At the same time, Cheyfitz argues that Native American literatures, specifically U.S. American Indian literatures, cannot be fully understood without a knowledge of U.S. federal Indian law: the matrix of colonialism in Indian country. Providing intersectional readings of a range of literary and legal texts, he discusses such authors as Louise Erdrich, Frances Washburn, James Welch, Gerald Vizenor, Simon Ortiz, Leslie Marmon Silko, and others. Cheyfitz examines how American Indian writers and critics have responded to the impact of law on Native life, revealing recent trends in Native writing that build upon traditional modes of storytelling and governance.

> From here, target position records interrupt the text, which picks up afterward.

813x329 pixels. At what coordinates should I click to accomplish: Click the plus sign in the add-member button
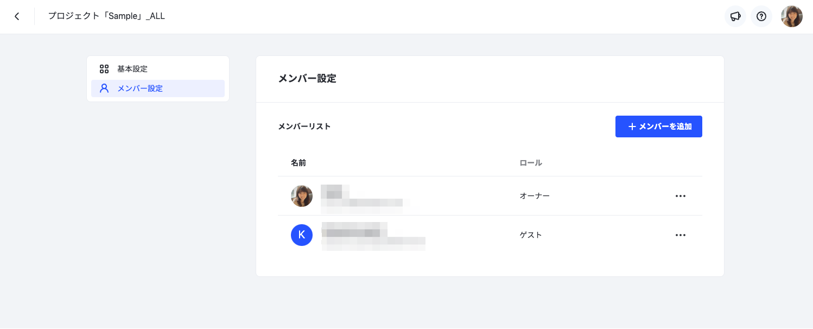click(632, 126)
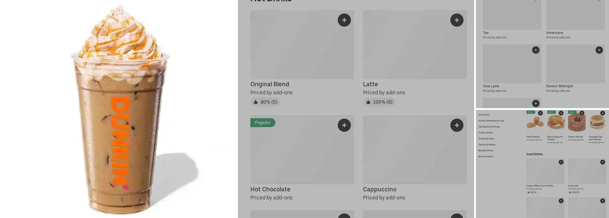Add Hash Browns via plus icon
This screenshot has height=218, width=609.
(x=540, y=113)
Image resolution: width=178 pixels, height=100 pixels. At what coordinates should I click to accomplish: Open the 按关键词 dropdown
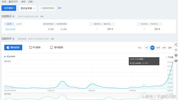tap(9, 8)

With a focus on resistance to the colonial regime of federal Indian law, The Colonial Construction of Indian Country not only elucidates how Native American literatures and federal Indian law are each crucial to any reading of the other, it also guides readers to better understand the genocidal assault on Indigenous peoples by Western structures of literacy, politics, and law.
Eric Cheyfitz co-edited Sovereignty, Indigeneity, and the Law, a special issue of South Atlantic Quarterly which won the award for the best special issue of an academic journal in 2011 given by the Council of Editors of Learned Journals and was acknowledged for "Outstanding Indigenous Scholarship" in the same year by the American Indian and Alaska Native Professors Association.